Dietro ogni guerra c’è una stessa radice: la perdita del senso di comunità globale. Ogni Paese difende la propria sovranità come un fortino, dimenticando che la pace non si costruisce da soli. L’ONU lancia appelli, ma la diplomazia è diventata lenta, frammentata, impotente. Il multilateralismo che il presidente Mattarella definiva “garanzia di pace e cooperazione” rischia di ridursi a un rituale diplomatico privo di forza morale.
Eppure, la storia ci ha insegnato che la pace non nasce dalla rassegnazione, ma dalla volontà politica e civile. La pace si costruisce con le scuole, con il lavoro, con la cultura, con il rispetto dell’altro. Ogni volta che un bambino impara a leggere invece che a imbracciare un’arma, il mondo guadagna una speranza.
L’assedio di El Fasher è il simbolo di un mondo che ha perso la bussola. Ma può anche essere il punto di partenza per ritrovarla. Perché non basta indignarsi — bisogna scegliere di guardare. Guardare i volti, i nomi, le storie.
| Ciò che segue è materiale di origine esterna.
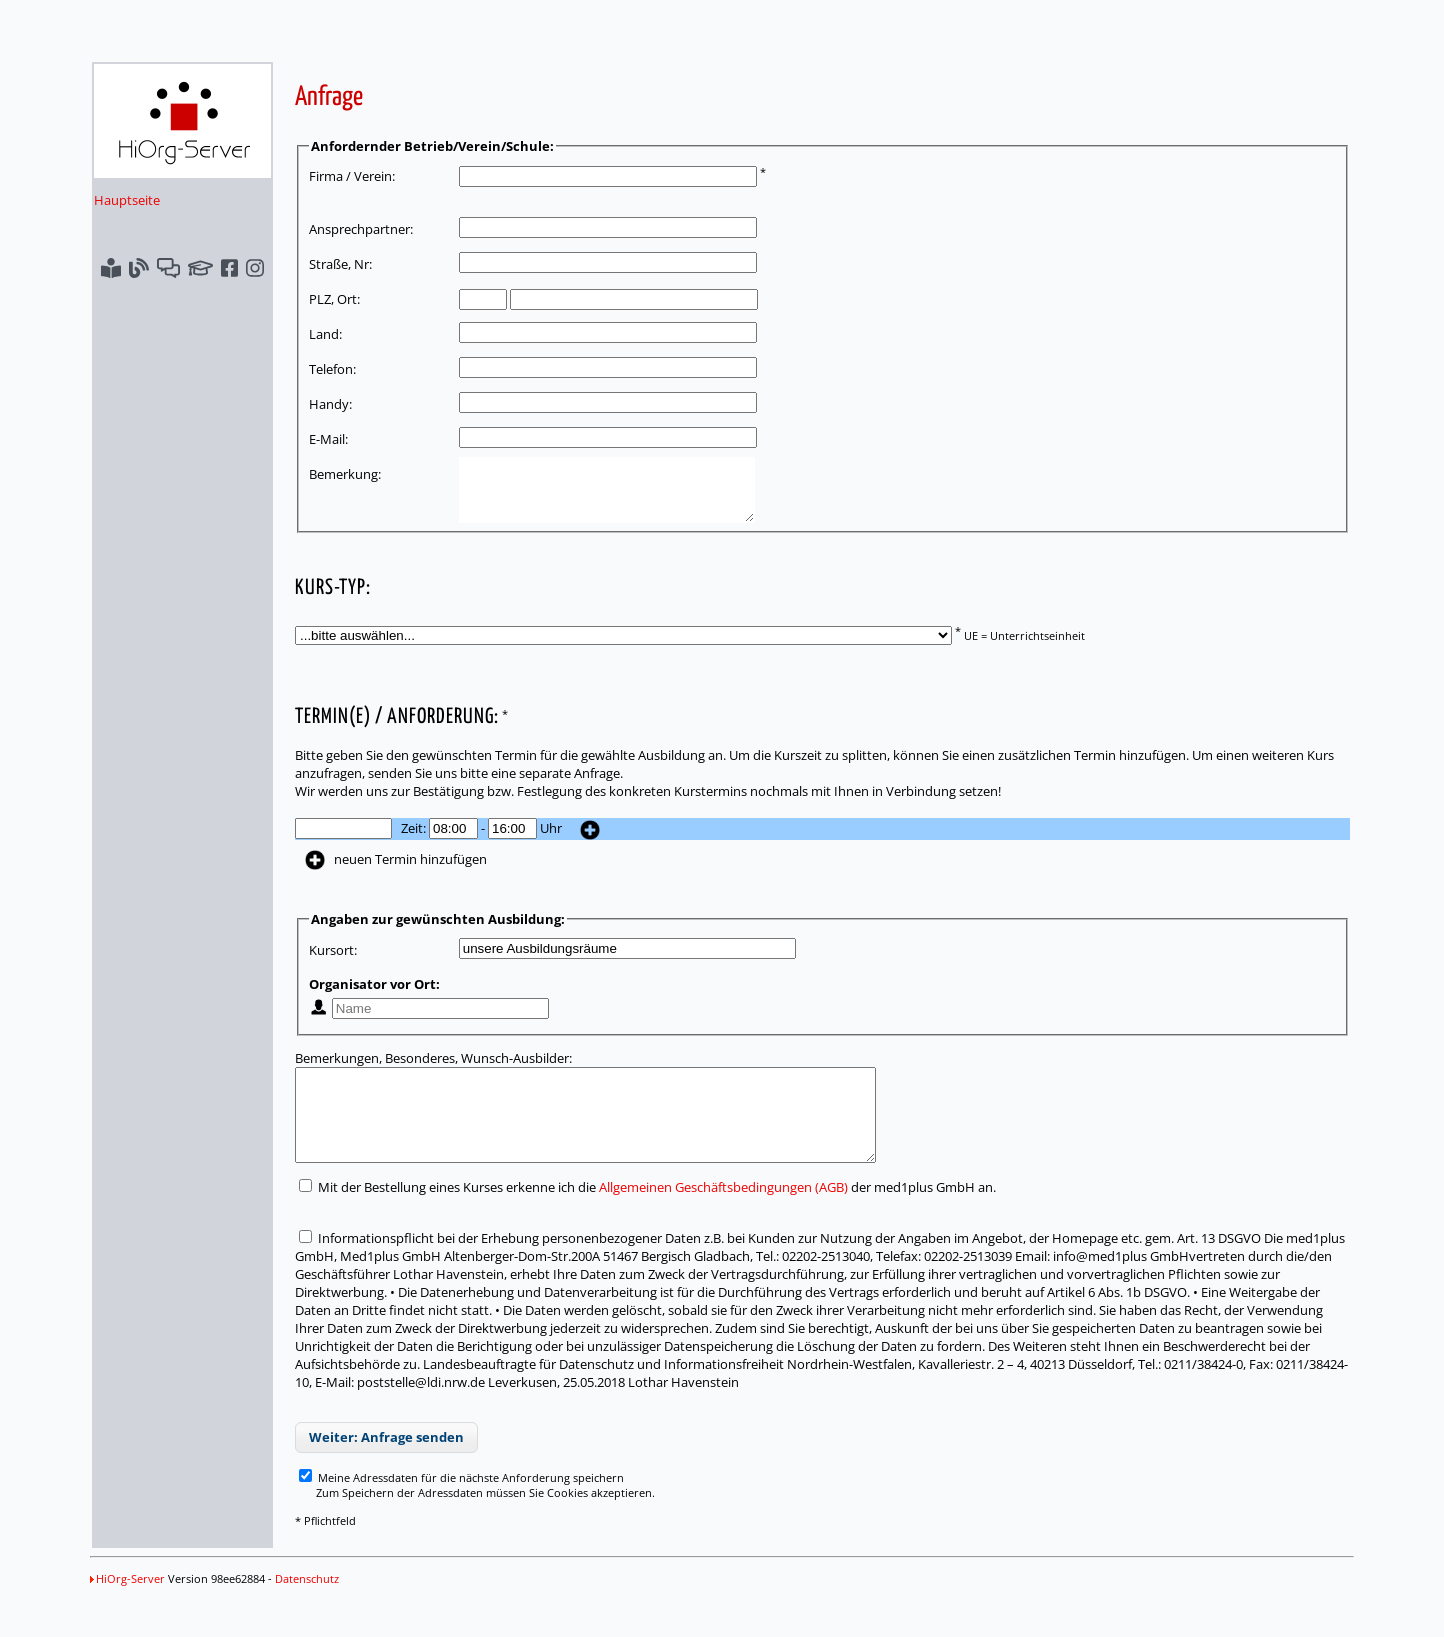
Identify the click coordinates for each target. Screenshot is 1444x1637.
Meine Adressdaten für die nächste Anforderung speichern (461, 1507)
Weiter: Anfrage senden (386, 1467)
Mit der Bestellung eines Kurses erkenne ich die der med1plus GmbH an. (647, 1217)
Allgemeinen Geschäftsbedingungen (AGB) (723, 1217)
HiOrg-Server (127, 1608)
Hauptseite (127, 200)
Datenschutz (307, 1608)
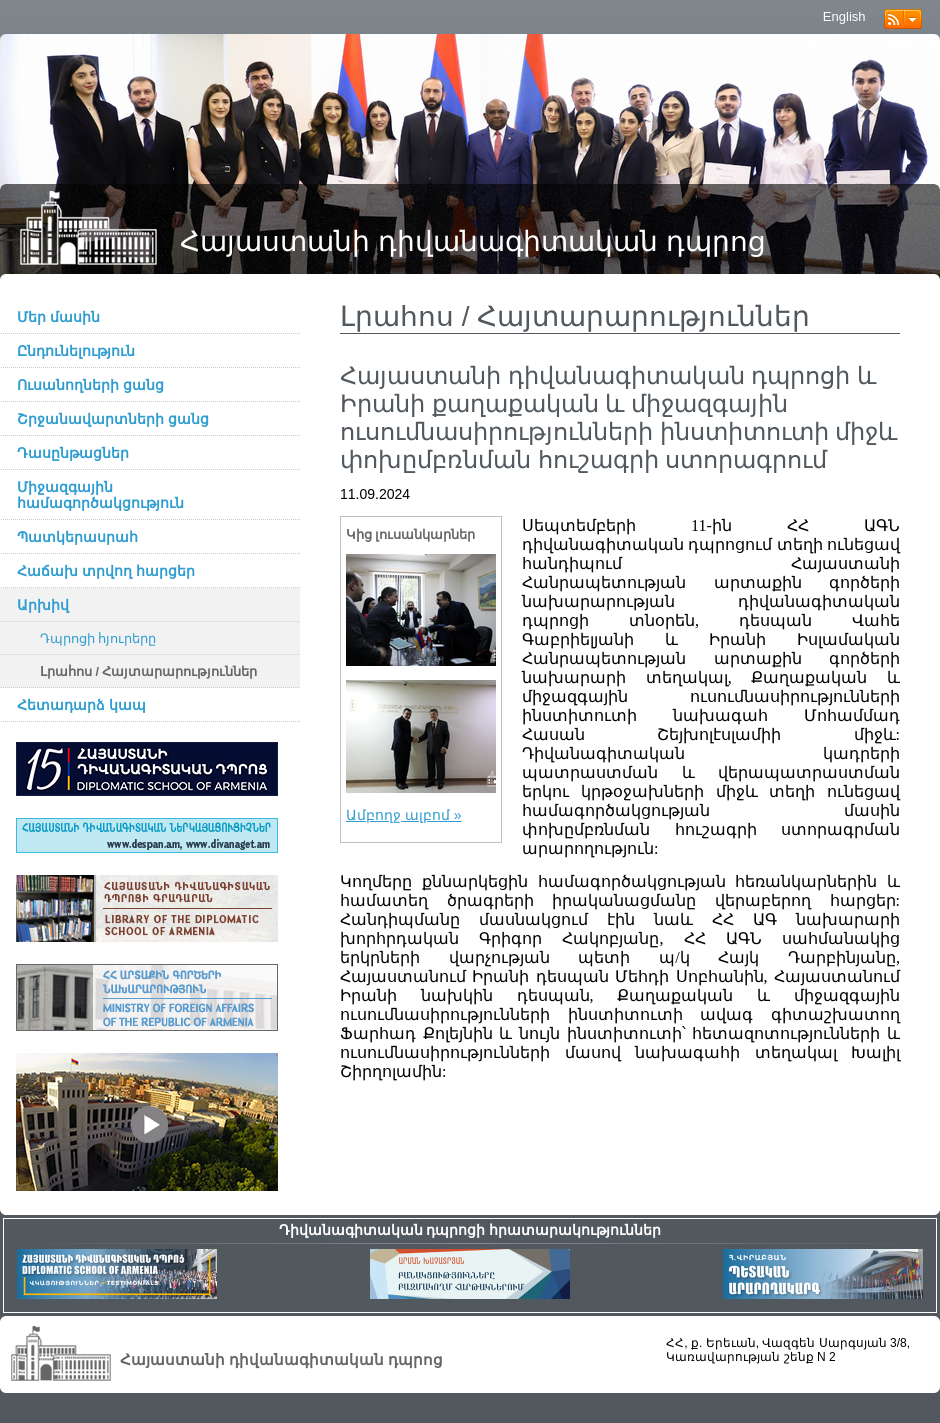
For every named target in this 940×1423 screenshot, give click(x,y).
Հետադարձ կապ (81, 705)
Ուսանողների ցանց (90, 385)
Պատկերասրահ (77, 537)
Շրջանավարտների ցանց (113, 419)
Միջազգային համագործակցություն (100, 495)
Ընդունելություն (76, 351)
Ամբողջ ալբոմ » (404, 815)
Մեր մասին (58, 317)
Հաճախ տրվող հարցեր (106, 571)
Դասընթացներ (73, 453)
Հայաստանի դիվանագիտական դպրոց (473, 241)
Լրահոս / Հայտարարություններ (149, 672)
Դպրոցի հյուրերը (98, 639)
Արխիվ (43, 605)
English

E ricordare che dietro ogni guerra dimenticata c’è sempre un’umanità che chiede solo di vivere in pace.
La pace, oggi, non è un’utopia: è una necessità morale. Ma serve il coraggio di ridarle centralità, nelle agende politiche e nelle coscienze. Perché la guerra, quando diventa abitudine, è già vittoria dell’ingiustizia.